I am working on something that requires reading from and writing to a large file (or equivalent) but is allowed fairly minimal memory to do it (I don't have the exact spec, but let's call the "large" 15GB and the "minimal" 16K). The file is accessed randomly, usually in chunks of 512 Bytes and it is guaranteed that sometimes consecutive reads will be significant distance apart - possibly literally opposite ends of the disk (or a small number of MB from either end). Currently I'm using pread/pwrite to hit the locations I want in the file (I was previously using fseek, but abandoned it in favor of p(wread|write) because reasons.
Accessing the file this way is (perhaps obviously) slow, and I'm looking for ways to optimise/speed up the performance as much as possible (with as limited use (read: NO) as possible of external libraries).
I don't mean to be too cagey about exactly what we're doing, so it might help to think of it as a driver for a file system. At one end of the disk we're accessing the file and directory tables, and at the other raw data - so we need to write file information and then skiup to the data. But even within such zones don't assume anything about the layout. There is no guarantee that multiple files (or even multiple chunks of a single file) will be stored contiguously - or even close together. This also means that we can't make assumptions about the order that data will be read.

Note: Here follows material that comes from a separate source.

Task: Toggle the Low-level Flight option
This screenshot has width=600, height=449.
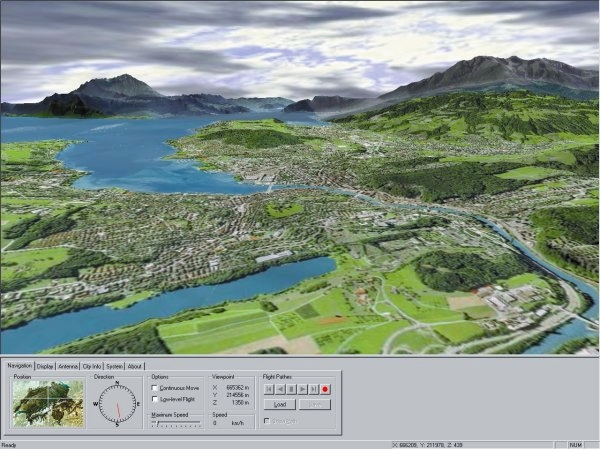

A couple of things I have considered include:
- Opening Multiple File Descriptors for different parts of the file (but I'm not sure there's any state associated with the FD and whether this would even have an impact)
- A few smarts around caching data that I expect to be accessed several times in a short amount of time
I was wondering whether others might have been in a similar boat and/or have opinions (or articles they can link) that discuss different strategies to minimise the impact of reading. I guess I was always wondering whether pread is even the right choice in this situation.... Any thoughts/opinions/criticisms/etc more than welcome.
NOTE: The program will always run in a single thread (so options don't need to be thread-safe, but equally pushing the read to the background isn't an option either).